Lamar UniversityLamar University focuses on promoting real-world research experiences with the younger generation through the College of Education and Human Development’s, Bernard Harris Summer STEM Camp, or BHSSC.  

Under the leadership of Executive Director Otilia Urbina, the BHSSC is hosting 16 students from Jefferson County school districts as they explore “Biodiversity: The Spice of Life.” To be eligible for the two-week camp, the students must be entering 7th grade and have an A-B average in their science and mathematics courses.  

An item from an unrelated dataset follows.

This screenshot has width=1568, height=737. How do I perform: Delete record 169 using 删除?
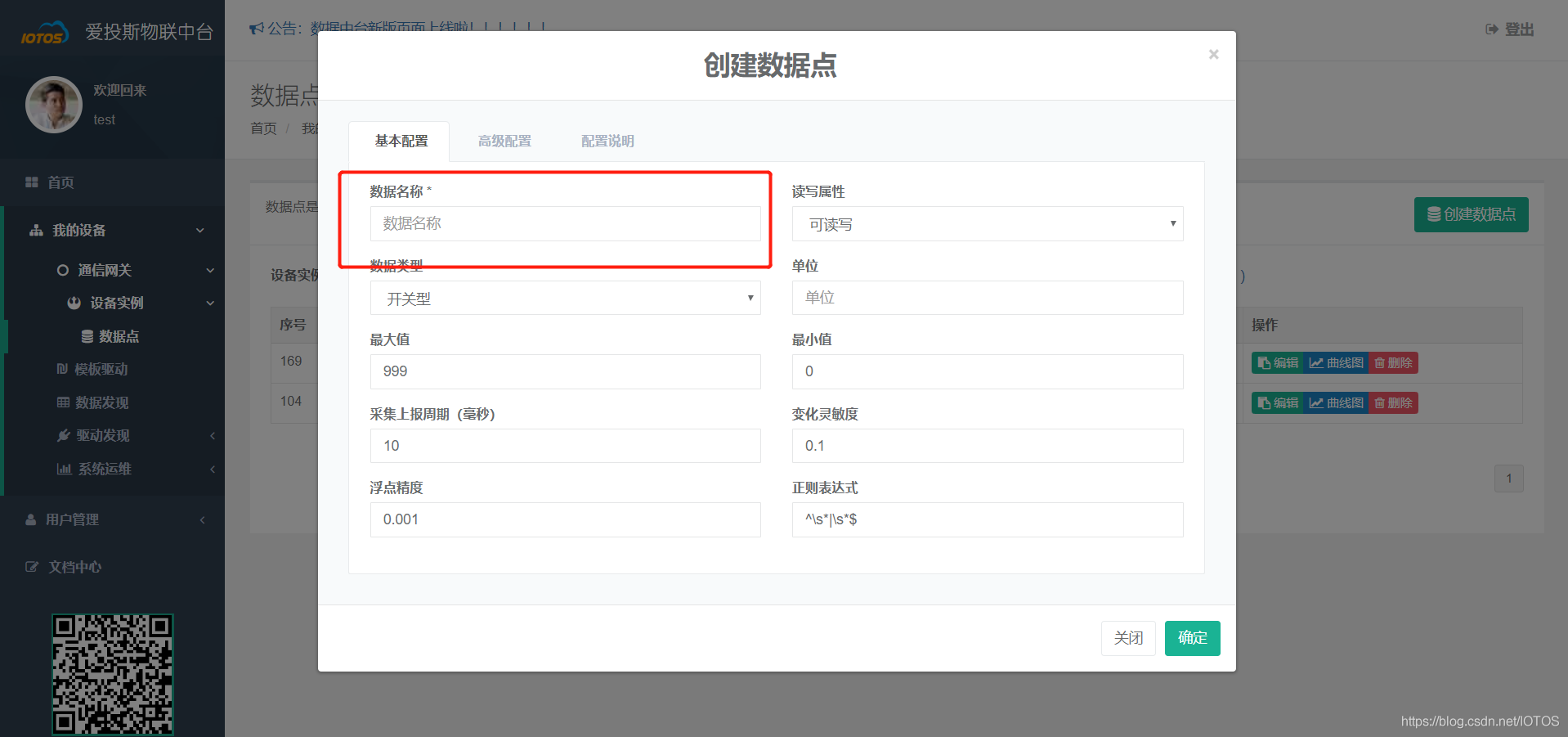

During the camp, the students will go on a several field trips and gain hands-on experience with the STEM subjects. Kayleigh Romero, who teaches 8th grade math and algebra at Thomas Jefferson Middle School and is a camp instructor for the summer said, “some of our different projects are robotics. … We include a research project that’s based on animation so they’re learning how to program, animate, and develop research and presentation skills.”  

Romero, who has been with the camp since it began 12 years ago, said they hope to instill in the students a strong interest in the STEM fields, or at least expose them to what is out there in the hope that they will someday pursue STEM careers. Of the students who have attended the camps in the past 12 years, 46 percent have gone on to attend Lamar University after reaching college age, and of those who came to LU, 91 percent have enrolled in STEM fields and many have gone on to STEM professions. 

The BHSSC has several partners in the Beaumont area including: Texas A&M AgriLife Research Center, the Big Thicket National Preserve, the Shangri-La Botanical gardens, the Art Museum of SETX, the Edison Museum and the Texas Energy Museum.  

On June 14, the students visited the Texas A&M AgriLife Research Center near China, Texas. While there, the students, “went on a nature walk, got to learn about the biology and different insect pests of rice. They learned about how to sample, did some statistical work, sorted samples, and they learned how to plant different seeds,” said M.O. Way, a professor of entomology at Texas A&M and one of the scientists at the center. “Most importantly, they learned about different cultures from scientists who are here at the Beaumont center. They learned about customs, language, food, education, and family.” 

Scientists at the AgriLife center conduct research on rice to develop new varieties and new pest management tools, sharing these results with farmers and the crop consultants to improve rice production practices, so that farmers can continue to farm rice more economically and sustainably, said Way. 

Dr. Bernard A. Harris Jr., the sponsor of the BHSSC, is a former NASA astronaut and the first African American to walk in space, said Urbina. She went on to say that the BHSSC is incredibly competitive, with Lamar’s program being one of only 10 nationwide.